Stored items
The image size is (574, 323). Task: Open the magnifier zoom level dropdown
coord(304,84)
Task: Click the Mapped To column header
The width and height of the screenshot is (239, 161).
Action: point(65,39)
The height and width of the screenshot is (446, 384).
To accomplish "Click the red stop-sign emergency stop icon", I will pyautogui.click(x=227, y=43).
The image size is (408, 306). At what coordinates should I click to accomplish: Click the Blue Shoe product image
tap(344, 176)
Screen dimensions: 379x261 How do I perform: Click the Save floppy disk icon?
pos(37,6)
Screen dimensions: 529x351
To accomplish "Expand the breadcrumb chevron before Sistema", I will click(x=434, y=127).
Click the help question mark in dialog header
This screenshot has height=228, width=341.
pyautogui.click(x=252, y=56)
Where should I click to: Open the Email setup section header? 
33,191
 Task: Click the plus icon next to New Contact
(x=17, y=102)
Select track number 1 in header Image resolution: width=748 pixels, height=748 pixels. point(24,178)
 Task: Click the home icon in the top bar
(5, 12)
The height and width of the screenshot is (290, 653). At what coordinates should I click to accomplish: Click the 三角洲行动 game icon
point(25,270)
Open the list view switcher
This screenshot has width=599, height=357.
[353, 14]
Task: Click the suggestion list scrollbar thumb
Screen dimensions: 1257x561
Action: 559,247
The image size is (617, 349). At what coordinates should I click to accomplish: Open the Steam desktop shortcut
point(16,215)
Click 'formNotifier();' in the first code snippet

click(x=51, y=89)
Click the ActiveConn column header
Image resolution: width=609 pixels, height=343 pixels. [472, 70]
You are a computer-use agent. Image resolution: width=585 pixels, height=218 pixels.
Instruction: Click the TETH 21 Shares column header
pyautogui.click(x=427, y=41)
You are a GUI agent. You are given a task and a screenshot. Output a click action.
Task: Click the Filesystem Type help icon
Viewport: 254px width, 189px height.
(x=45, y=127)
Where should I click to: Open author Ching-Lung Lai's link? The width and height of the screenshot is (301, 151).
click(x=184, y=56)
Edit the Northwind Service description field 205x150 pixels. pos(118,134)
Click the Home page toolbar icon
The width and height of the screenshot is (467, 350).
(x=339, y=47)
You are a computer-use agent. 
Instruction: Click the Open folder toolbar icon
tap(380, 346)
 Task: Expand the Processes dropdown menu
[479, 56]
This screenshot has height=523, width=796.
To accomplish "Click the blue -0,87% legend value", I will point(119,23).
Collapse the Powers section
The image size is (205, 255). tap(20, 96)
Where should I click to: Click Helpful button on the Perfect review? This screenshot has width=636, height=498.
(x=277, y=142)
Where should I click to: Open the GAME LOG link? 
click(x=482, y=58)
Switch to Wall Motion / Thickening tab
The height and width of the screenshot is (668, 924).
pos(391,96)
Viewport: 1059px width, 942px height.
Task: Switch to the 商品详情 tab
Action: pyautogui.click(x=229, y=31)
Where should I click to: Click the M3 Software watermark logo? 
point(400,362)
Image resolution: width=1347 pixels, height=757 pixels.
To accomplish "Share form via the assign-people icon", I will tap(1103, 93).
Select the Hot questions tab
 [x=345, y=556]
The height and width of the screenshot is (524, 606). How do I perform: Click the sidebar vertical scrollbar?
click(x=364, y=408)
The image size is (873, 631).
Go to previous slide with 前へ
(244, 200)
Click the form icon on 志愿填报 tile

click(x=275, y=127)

● **What this task involves**
Set down, exactly as they stand above, the lines starting with the line with "Instruction: Click the TETH" and going on through the line with "This screenshot has height=523, width=796.", and no others.

● **Written reply**
Instruction: Click the TETH 21 Shares column header
pyautogui.click(x=427, y=41)
You are a GUI agent. You are given a task and a screenshot. Output a click action.
Task: Click the Filesystem Type help icon
Viewport: 254px width, 189px height.
(x=45, y=127)
Where should I click to: Open author Ching-Lung Lai's link? The width and height of the screenshot is (301, 151).
click(x=184, y=56)
Edit the Northwind Service description field 205x150 pixels. pos(118,134)
Click the Home page toolbar icon
The width and height of the screenshot is (467, 350).
(x=339, y=47)
You are a computer-use agent. 
Instruction: Click the Open folder toolbar icon
tap(380, 346)
 Task: Expand the Processes dropdown menu
[479, 56]
This screenshot has height=523, width=796.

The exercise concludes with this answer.